Eh bah… Une palme cannoise qui ne me laisse pas indifférent, ça remonte à loin ma parole !
Ça remonte à… 2003 et « Elephant » de Gus Van Sant l'air de rien...
Alors après, ne nous mentons pas non plus : j’avoue qu’au final, ce « The Square » combine à la fois ce que j’aime voir au cinéma d’un côté et tout ce qui m’horripile dans la mécanique politico-idéologico-morale que des festivals comme Cannes finissent par imposer aux auteurs de l’autre…
Et en gros, si au final je mets une note plutôt tiède (enfin, un bon tiède hein : 6/10 pour moi c’est quand même chouette), c’est parce qu’à bien tout prendre, j’ai eu durant ce film une vraie alternance de saunas revigorants et de douches bien froides.
Côté saunas, je louerai d’abord la beauté plastique de ce film.
C’est propre et léché. C’est élégant.
Idem pour la narration. Le film sait vaciller habilement entre absurdité d’un côté et humour noir de l’autre.
Tout cela est notamment permis par d’astucieuses associations d’éléments qui s’opposent, d’humour par le hors-champ, ou bien encore tout simplement par l’effeuillage progressif du vernis bourgeois dont chaque personnage se recouvre.
Une mécanique qui se développe au travers d’une histoire qui a le mérite d’explorer pas mal de situations et d’éléments d’intrigue en même temps.
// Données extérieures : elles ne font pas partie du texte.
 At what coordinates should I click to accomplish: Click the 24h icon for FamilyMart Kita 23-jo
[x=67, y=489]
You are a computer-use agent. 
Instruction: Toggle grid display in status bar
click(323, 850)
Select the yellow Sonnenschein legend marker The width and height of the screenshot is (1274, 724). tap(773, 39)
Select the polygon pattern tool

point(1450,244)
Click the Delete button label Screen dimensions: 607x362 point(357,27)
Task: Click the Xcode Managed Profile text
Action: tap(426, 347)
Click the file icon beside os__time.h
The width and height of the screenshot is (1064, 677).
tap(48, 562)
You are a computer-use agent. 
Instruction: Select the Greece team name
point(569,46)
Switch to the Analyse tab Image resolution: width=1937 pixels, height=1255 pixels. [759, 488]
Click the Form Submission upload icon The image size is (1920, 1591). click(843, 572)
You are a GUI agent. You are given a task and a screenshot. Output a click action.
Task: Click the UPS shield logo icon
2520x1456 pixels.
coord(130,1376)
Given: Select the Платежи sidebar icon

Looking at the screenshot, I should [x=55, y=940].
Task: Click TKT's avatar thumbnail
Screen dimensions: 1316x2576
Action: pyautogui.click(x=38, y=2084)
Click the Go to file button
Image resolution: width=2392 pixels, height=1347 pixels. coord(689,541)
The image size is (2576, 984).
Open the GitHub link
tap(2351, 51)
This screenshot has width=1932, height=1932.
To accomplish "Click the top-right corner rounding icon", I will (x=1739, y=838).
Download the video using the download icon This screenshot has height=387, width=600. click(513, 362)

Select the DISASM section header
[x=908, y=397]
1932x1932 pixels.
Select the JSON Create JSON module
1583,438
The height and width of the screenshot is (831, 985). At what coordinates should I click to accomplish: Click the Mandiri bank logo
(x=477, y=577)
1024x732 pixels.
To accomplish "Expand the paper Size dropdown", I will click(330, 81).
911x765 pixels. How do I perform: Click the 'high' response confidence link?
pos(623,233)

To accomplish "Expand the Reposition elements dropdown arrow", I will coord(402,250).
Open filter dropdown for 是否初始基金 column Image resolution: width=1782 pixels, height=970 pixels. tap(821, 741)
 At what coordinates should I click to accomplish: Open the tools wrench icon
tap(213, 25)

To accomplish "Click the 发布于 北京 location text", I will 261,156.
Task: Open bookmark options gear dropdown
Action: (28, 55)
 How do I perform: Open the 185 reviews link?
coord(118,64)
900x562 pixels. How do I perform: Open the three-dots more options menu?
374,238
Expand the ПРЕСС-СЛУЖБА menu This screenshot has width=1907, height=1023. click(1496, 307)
En somme, on a donc à faire là à une forme riche, à une démarche intelligente, et tout cela au service d’un film qui a indéniablement une identité qui lui est propre…
Seulement, au milieu de tout ça, il y a aussi toutes ces douches froides.
La longueur d’abord.
Même si les situations sont nombreuses, on a quand même droit à un film qui est bien plus dans une logique de regard sur une situation plutôt que de regard sur une dynamique, ce qui fait que tenir presque trois heures sur ça, ça fait quand même un peu beaucoup.
Surtout qu’au fond, le propos n’est pas non plus si diversifié que ça.
En gros, tout tourne essentiellement autour de bourgeois qui ne cessent de réfléchir sur comment rendre les gens sensibles à la misère du monde alors qu’eux-mêmes n’y sont pas sensibles.
Tenir autant de temps avec si peu en guise de fond, forcément ça peut nous conduire à percevoir certaines scènes – bien que convenables – assez superficielles sur le temps long.
Et enfin, dernière douche, c’est justement ce propos.
Bon, en soi, il ne me dérange pas plus que ça, même si ça fait encore une fois cinéma de bourgeois par des bourgeois pour des bourgeois (…ce qui, dans le contexte cinématographique français actuel m’agace toujours un peu).
Non, ce qui m’agace au fond, c’est le martèlement.
Une fois ça va, mais là le propos est illustré à satiété, jusqu’à ce qu’on arrive carrément à un long monologue du personnage principal qui récite carrément la morale de l’histoire.
Plus que superflu, c’est juste lourd. Et dans un film de trois heures qui aime souvent jouer d’un rythme posé, le lourd, c’est juste vraiment pas une bonne idée…
Mais enfin bon, comme je le disais donc, je trouve que l’un dans l’autre ce film vaut le détour.
Au final il est malin et a clairement sa patte.
Ce sont là deux qualités suffisamment rares dans le cinéma d’aujourd’hui pour être grossièrement boudées…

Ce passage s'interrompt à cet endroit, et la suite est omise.